▶ [The data]:
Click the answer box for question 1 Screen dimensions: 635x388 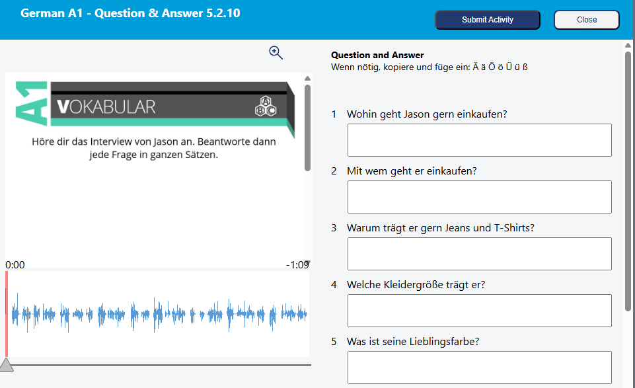479,140
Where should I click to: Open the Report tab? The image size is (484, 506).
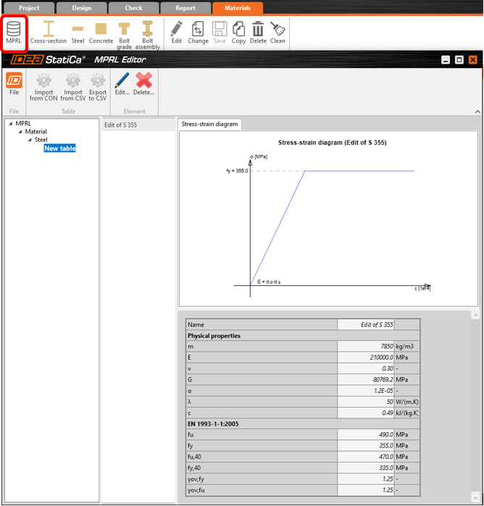coord(185,8)
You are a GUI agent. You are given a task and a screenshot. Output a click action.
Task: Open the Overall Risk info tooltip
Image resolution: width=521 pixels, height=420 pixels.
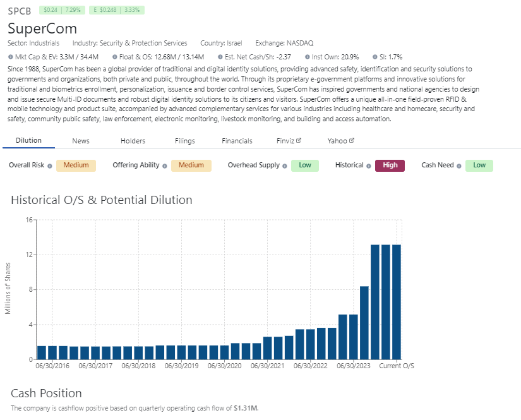[49, 165]
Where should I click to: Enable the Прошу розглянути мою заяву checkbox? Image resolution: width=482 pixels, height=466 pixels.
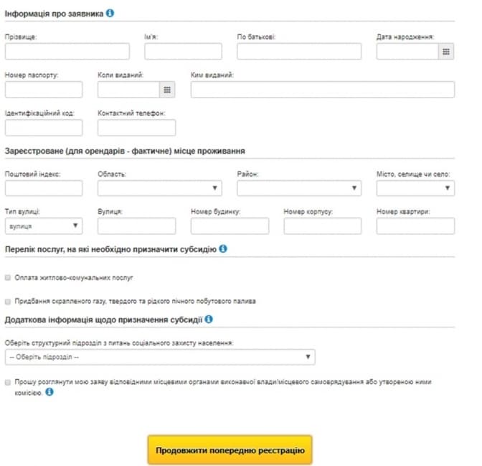7,382
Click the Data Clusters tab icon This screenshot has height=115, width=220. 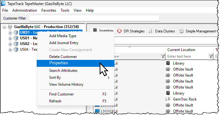[150, 31]
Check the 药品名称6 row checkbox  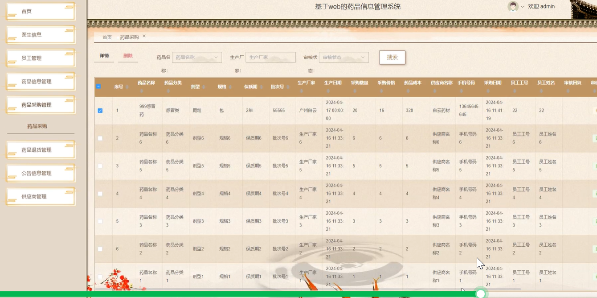coord(100,138)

▶ [What needs to be done]: Report, copied in full, each line of the records above that contains the string "should".

▶ [Solution for this exercise]:
Where should I click to: Open the Report tab? The image size is (484, 506).
Where should I click to: Enable the Прошу розглянути мою заяву checkbox? Image resolution: width=482 pixels, height=466 pixels.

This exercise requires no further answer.